I also changed a couple other minor things. It's never necessary to check a condition by code like
if (isEmpty() == true)
In Java, this is entirely equivalent to
if (isEmpty())
And tempDat doesn't need to be declared outside of where it's used.
I think the main issue here is that you start with
current = getHead().getNext()
With this code you will leave the head completely out of the sorting process and it could be the case that the data in here needs to go to the other end of the list, but in this case it will always be either the data in the head element, or be the data directly after the head node (the latter is due to your if statement at the end).

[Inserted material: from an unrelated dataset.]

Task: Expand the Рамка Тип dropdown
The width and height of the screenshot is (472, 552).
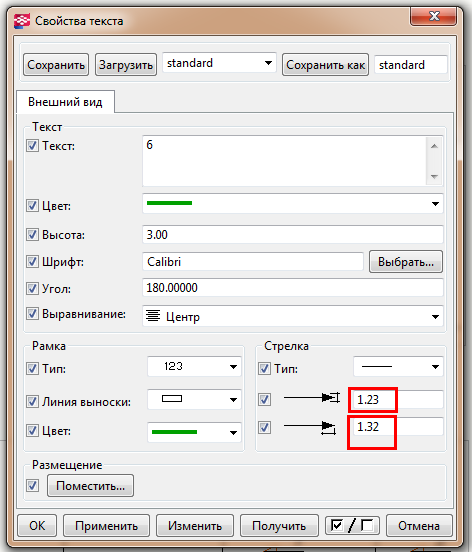Action: coord(194,367)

Try starting from the head of the list instead and see what that brings up.
You are not including the head in your sorting.
public static void sortList()
{
if (isEmpty() == true)
{
System.out.println("Cannot sort - the list is empty");
}
else if (getHead().getNext() == null)
{
System.out.println("List sorted");
}
else
{
Node current = getHead();
// Node current = getHead().getNext();
CustomerFile tempDat;
boolean swapDone = true;
while (swapDone)
{
current = getHead().getNext();
swapDone = false;
while (current != null)
{
if (current.getNext() != null && current.getData().getSurname().compareTo(current.getNext().getData().getSurname()) >0)
{
tempDat = current.getData(); // td -> objectA, cd -> objectA
current.setData(current.getNext().getData()); // cd -> objectB
current.getNext().setData(tempDat); // nd -> td -> objectA
swapDone = true;
}
current = current.getNext();
}
}
//if (getHead().getData().getSurname().compareTo(getHead().getNext().getData().getSurname()) >0)
//{
// current = getHead().getNext(); // current -> head+1
// getHead().setNext(current.getNext()); //head+1 -> head+2
// setHead(current); // head -> head+1
//}
}
}
Also there is a error in the commented out code above. Applying that code drops a node.
// list: a -> b -> c -> d
current = getHead().getNext(); // current = b
getHead().setNext(current.getNext()); // a -> c
setHead(current); // head = b
// list: b -> c -> d
// and nothing points to 'a' anymore
Rather then swapping data you should try swapping nodes. If you go about that approach you should find a better solution.